[MD] MD 4th level - The more autonomous level
Platt Holden
pholden at sc.rr.com
Wed Dec 14 04:23:02 PST 2005
> [Platt]
> Gee, did I forget to tell you? Guess I did. It wasn't long before the
> stunningly beautiful DIHI, after looking at the plant the seeds came from
> that she found so delicious, suddenly in a flash of creative understanding,
> realized that the plant grew from the seeds, and that if she planted the
> seeds as well as ate them, she would have a plentiful supply of seeds in
> the future, making it unnecessary to keep hunting all over the island for
> that particular plant with the delicious seeds. And thus, agriculture was
> born.
>
> [Arlo]
> This is a tenuous statement for you to make. Agriculture does not appear in
> the archeological record until after "individuals" were "living socially".
Weren't humans "living socially" from their earliest caveperson days?.
> So, whether or not a DIHI, would have the ability to construct and
> manipulate the appropriate symbols to lead her to "create" agriculture in
> the absence of social mediation is unlikely.
Well, somebody was first to figure out that planting seeds would result in
producing plants bearing more seeds.

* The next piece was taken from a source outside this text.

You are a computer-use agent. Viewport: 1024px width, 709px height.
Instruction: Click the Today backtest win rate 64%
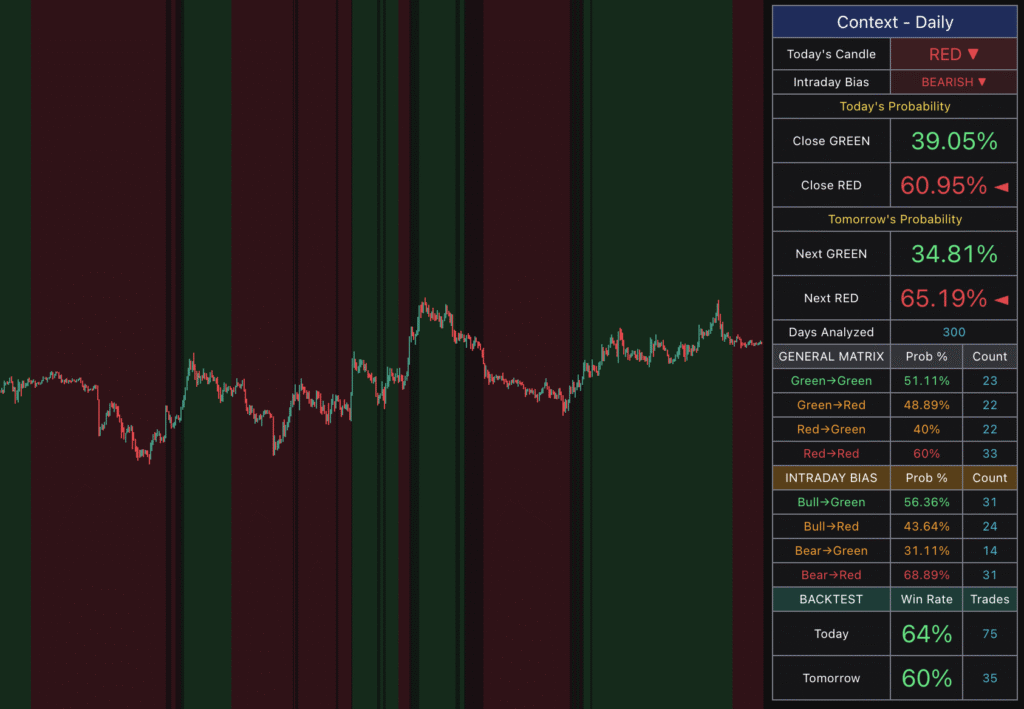[x=926, y=634]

You think it was a committee maybe?
> Cavemen, who Pirsig likens a
> human individual without access to the Mythos, did not grow seeds. Indeed,
> it is evident that until they lived socially, they never even modified
> tools, instead used whatever preformed object they happened to pick up.
Now I think you're talking about chimps, not humans.

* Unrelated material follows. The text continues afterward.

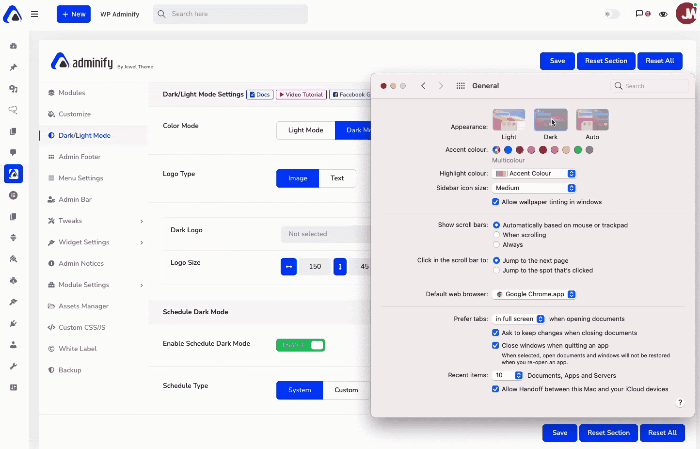The width and height of the screenshot is (700, 449).
Task: Toggle the Enable Schedule Dark Mode switch
Action: pyautogui.click(x=301, y=345)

> Since this time spans million of years, it is fairly evident to me that
> outside the Mythos, no agriculture was possible.
It's evident to me that agriculture began with one individual having an
idea. Similarly, fire, the wheel, the spear, the bow and arrow, etc., etc.
Others copied and built on the original idea.
> Only following the
> emergence of social patterns, was such symbolic manipulation possible. In
> short, cavemen lacked the symbols required to conceive of, and actively
> create, agriculture. These symbols became available as social patterns
> emerged and individuals began manipulating these social symbols, in ways
> not possible for one individual, a DIHI, to have ever done alone.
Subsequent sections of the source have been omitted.